Шубин шел по деревне. На восточной окраине населенного пункта расположился узел связи, там же обосновались полковые штабисты. В избе поселкового совета работал госпиталь, куда свозили раненых с переднего края.
– Товарищ лейтенант! – бросился к нему смутно знакомый сержант. – Вы свою девушку ищите, товарища Томилину, да? Она где-то там, в крайних избах. Ее местные бабы увели. Несколько шальных снарядов упали, свинарник разнесли к чертовой матери, еще по мелочам. Она контужена, кажется.
Шубин сорвался с места. Сердце его застучало.
Майор Суслов, в отличие от бывшего покровителя Насти майора Драгунского, присутствие женщин в боевых частях не одобрял.
– Мужчины еще не кончились в Советском Союзе, – как-то раз сказал он Шубину. – Вот когда нас не останется, тогда пусть бабы воюют.

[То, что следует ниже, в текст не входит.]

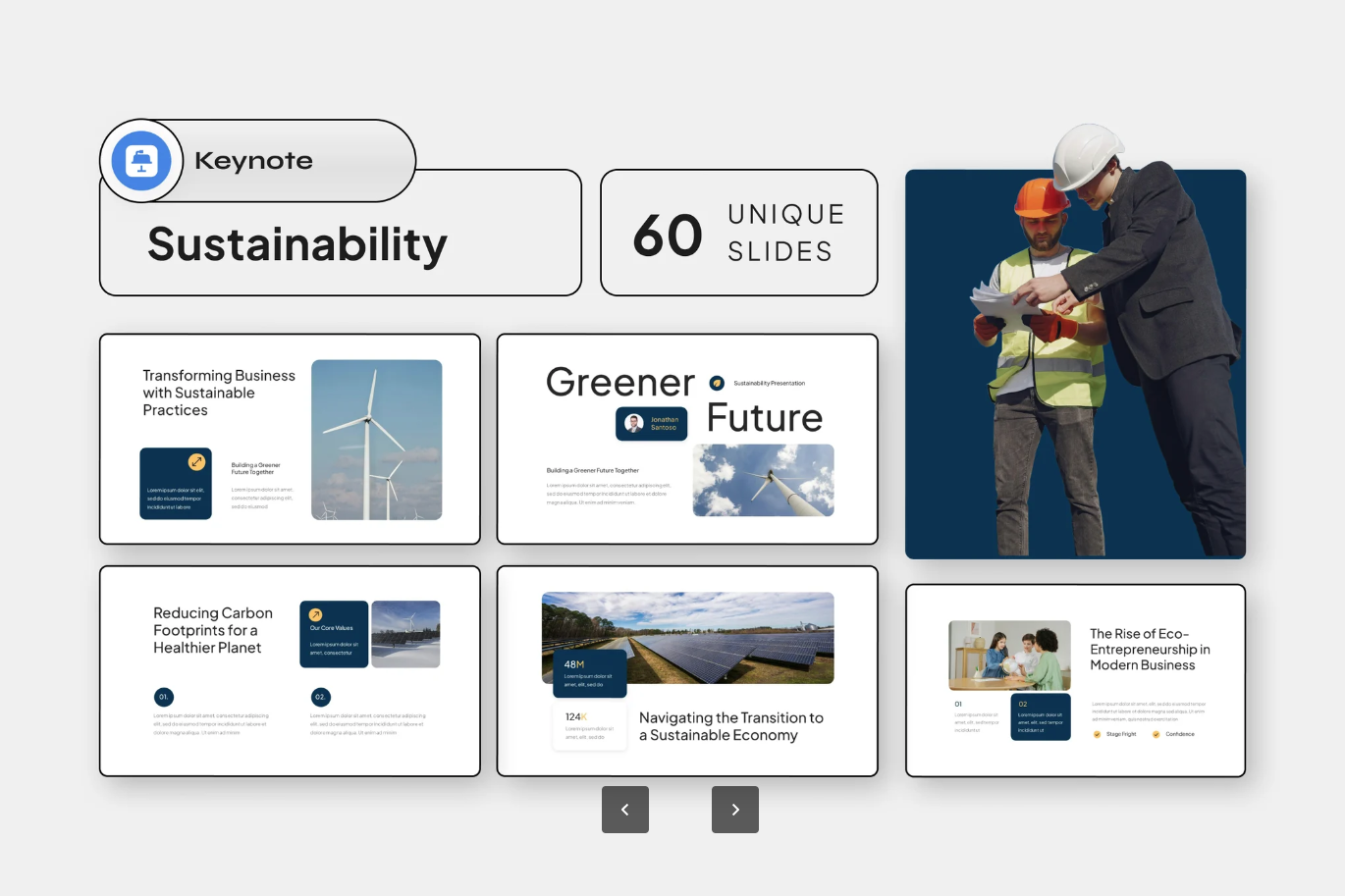This screenshot has height=896, width=1345.
Task: Open the Transforming Business slide thumbnail
Action: pos(290,439)
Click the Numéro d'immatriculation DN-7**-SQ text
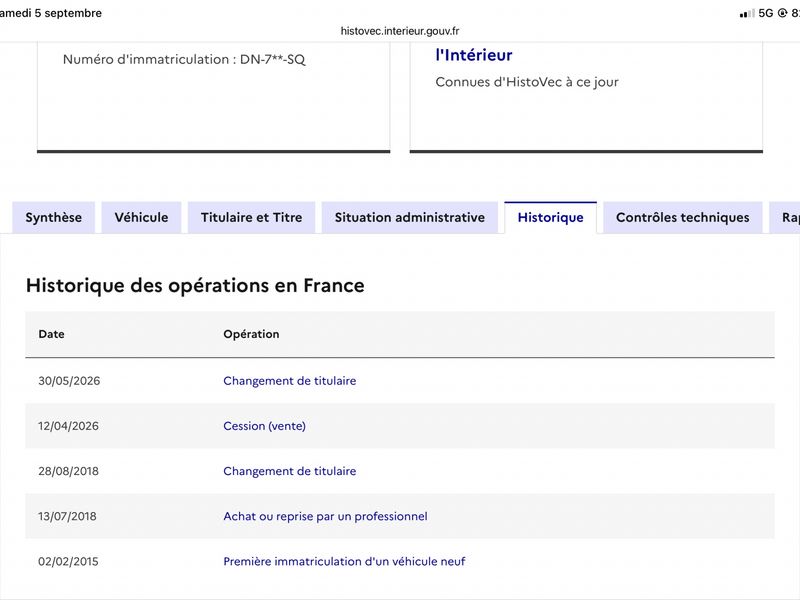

Боевое прошлое красноармейца Томилиной майора не впечатлило. Он отстранил Настю от участия в боевых операциях, что Глеб решительно приветствовал. В медсанбате от нее было мало пользы.
Шубин предложил использовать девушку в качестве инструктора по диверсионной работе. Идея командиру полка понравилась, но от нее тоже пришлось отказаться. Бойцы не стерпели бы, если бы их стала натаскивать баба.
Сейчас она числилась в саперном взводе, но и там это никто не приветствовал. Девица была занята, шансов никаких, а печься о ее безопасности просто так никому не хотелось. Почему-то все окружающие были уверены в том, что Настю и лейтенанта Шубина связывают бурные амурные отношения.
– При первой же возможности отправлю ее в Москву, – заявил майор. – Уж не обессудь, Шубин. Навоевалась баба. Ты лучше ребенка ей заделай, пусть рожает. А будет возмущаться, отправлю в центр подготовки разведывательно-диверсионных групп. Эти ребята действуют и продолжают гибнуть.